Output only the lines from the one holding "Task: Click the 接続のテスト link" to the end of the data below, please, copied exactly.

(Provided entries Opens)

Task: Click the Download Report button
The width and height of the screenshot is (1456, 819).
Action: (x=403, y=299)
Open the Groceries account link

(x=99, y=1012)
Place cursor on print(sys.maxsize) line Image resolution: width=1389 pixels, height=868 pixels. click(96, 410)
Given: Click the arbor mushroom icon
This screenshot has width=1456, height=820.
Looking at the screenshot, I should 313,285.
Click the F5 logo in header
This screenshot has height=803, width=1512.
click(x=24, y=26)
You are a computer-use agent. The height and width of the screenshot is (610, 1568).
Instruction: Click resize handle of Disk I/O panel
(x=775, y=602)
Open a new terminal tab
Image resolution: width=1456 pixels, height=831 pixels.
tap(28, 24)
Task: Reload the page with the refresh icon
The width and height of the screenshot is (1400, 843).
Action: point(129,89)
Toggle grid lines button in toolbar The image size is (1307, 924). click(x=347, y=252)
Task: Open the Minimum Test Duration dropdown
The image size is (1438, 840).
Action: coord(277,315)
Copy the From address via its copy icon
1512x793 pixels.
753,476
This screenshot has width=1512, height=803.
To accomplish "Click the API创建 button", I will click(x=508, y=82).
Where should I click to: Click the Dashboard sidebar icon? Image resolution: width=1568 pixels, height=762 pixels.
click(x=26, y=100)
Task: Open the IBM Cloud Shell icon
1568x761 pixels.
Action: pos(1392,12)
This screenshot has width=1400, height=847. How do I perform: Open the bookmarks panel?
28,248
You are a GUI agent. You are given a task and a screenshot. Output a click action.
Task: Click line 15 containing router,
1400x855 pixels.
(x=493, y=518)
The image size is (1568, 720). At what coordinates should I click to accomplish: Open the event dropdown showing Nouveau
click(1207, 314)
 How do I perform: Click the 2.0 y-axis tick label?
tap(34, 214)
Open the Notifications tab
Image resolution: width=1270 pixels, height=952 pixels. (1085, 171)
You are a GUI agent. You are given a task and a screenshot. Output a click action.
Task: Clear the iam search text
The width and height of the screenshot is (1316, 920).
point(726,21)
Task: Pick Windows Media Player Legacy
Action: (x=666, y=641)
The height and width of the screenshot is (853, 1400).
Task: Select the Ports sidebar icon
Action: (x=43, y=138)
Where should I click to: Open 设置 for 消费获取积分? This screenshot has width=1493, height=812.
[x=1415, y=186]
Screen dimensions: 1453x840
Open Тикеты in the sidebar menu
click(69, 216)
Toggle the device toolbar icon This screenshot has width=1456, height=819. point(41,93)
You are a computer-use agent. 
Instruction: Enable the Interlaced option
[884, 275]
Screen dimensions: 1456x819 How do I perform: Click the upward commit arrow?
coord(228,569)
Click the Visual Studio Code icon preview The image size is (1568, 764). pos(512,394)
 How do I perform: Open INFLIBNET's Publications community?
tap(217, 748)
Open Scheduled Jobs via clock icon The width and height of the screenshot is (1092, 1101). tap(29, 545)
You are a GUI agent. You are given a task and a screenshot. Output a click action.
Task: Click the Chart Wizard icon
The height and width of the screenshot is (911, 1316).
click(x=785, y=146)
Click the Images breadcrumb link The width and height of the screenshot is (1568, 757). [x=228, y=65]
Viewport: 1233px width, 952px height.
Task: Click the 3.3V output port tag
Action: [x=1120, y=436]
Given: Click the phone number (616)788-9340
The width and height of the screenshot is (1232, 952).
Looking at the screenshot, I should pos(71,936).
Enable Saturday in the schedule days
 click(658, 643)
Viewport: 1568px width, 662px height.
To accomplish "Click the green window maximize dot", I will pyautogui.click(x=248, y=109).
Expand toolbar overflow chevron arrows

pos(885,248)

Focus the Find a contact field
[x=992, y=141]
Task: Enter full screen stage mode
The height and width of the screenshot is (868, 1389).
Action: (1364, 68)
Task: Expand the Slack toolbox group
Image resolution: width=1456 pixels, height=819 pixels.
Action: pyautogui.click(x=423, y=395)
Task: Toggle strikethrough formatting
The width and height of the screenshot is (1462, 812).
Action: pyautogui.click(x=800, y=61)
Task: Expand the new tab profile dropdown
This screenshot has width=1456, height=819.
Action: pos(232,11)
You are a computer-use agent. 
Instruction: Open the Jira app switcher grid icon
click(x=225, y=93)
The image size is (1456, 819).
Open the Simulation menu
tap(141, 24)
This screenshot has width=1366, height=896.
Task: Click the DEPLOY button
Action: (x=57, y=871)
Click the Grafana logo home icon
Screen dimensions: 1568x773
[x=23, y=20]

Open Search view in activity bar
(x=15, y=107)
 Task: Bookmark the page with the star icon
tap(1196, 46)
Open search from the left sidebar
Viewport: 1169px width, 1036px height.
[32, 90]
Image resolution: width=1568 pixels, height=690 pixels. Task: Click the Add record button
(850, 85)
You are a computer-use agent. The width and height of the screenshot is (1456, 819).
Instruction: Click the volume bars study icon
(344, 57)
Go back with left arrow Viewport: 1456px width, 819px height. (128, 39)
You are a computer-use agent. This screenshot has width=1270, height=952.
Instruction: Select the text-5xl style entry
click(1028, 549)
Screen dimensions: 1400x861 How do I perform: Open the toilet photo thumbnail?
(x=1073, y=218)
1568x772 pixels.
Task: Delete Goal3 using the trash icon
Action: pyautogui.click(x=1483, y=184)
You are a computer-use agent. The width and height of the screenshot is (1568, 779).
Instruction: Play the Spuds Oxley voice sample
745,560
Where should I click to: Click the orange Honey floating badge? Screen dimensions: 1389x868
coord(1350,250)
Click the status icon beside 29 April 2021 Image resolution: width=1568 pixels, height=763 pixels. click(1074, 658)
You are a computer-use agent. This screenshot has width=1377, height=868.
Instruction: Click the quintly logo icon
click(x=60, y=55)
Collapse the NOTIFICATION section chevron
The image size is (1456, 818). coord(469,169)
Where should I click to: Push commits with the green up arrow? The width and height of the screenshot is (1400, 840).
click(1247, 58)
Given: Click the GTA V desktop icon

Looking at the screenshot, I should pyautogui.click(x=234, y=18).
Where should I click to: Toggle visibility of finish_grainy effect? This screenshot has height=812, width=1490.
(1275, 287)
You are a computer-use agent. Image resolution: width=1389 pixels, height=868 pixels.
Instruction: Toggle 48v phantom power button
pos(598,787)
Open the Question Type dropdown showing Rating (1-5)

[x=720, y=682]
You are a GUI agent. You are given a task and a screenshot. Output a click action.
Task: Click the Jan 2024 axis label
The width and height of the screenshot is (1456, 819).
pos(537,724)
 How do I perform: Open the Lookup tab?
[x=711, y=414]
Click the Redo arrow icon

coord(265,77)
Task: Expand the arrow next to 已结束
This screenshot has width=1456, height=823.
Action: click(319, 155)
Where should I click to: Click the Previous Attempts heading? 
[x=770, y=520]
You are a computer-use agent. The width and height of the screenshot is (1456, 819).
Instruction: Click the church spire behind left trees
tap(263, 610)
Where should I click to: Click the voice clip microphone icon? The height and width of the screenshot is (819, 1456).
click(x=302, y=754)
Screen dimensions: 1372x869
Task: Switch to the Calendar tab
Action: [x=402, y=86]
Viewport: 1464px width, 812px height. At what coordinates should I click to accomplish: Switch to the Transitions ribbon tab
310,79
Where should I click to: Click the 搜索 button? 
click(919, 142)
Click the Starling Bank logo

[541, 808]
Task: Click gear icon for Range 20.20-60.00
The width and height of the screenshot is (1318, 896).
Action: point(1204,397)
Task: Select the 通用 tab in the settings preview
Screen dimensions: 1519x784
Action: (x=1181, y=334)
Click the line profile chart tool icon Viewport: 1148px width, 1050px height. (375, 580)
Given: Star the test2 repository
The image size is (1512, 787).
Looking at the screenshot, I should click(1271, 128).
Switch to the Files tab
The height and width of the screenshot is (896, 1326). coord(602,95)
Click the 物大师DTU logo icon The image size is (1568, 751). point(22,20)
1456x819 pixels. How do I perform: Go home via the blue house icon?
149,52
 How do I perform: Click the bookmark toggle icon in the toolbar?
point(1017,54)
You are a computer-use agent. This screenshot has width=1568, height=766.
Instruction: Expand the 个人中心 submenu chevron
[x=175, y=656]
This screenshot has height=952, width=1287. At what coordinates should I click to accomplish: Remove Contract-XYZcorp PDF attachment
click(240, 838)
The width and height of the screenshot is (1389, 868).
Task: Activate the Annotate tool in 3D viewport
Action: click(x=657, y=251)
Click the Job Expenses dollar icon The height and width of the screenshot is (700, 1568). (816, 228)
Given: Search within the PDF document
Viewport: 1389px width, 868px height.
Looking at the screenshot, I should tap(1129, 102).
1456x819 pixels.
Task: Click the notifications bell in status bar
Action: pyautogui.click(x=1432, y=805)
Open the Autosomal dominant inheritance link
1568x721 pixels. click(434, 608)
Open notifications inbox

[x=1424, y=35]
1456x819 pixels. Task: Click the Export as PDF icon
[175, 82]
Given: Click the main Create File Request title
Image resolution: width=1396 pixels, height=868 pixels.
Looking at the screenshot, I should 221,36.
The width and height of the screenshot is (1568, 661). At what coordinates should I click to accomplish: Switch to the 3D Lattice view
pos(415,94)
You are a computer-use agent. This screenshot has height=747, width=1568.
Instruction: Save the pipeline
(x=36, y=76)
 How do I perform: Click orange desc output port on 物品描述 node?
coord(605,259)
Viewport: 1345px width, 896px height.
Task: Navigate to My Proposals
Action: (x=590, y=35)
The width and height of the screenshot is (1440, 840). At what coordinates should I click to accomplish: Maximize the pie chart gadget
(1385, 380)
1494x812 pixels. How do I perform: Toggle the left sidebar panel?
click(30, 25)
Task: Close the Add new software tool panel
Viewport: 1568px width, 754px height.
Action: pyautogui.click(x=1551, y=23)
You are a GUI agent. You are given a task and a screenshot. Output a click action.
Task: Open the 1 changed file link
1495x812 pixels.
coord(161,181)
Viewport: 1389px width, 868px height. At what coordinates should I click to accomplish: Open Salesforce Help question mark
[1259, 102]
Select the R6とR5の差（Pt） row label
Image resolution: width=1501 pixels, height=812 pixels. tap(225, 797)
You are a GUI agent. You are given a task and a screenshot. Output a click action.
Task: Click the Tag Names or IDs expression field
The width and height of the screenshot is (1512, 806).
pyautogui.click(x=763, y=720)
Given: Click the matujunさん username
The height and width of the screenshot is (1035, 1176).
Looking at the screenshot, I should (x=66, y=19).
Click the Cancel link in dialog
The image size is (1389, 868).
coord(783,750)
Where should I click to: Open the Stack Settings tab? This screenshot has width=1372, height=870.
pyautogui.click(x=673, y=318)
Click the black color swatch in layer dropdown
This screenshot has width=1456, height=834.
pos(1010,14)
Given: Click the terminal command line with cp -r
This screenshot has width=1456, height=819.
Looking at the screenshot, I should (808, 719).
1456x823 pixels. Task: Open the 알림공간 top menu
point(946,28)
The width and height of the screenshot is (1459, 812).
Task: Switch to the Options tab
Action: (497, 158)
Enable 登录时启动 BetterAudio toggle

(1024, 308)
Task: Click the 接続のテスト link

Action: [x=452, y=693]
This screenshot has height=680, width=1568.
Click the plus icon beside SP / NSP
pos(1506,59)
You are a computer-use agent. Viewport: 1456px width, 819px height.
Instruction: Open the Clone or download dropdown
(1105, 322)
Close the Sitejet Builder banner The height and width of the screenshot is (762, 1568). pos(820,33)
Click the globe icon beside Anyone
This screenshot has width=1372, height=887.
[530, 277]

(Provided entries Closes)

> **Expected answer**:
Task: Click the 接続のテスト link

Action: [x=452, y=693]
This screenshot has height=680, width=1568.
Click the plus icon beside SP / NSP
pos(1506,59)
You are a computer-use agent. Viewport: 1456px width, 819px height.
Instruction: Open the Clone or download dropdown
(1105, 322)
Close the Sitejet Builder banner The height and width of the screenshot is (762, 1568). pos(820,33)
Click the globe icon beside Anyone
This screenshot has width=1372, height=887.
[530, 277]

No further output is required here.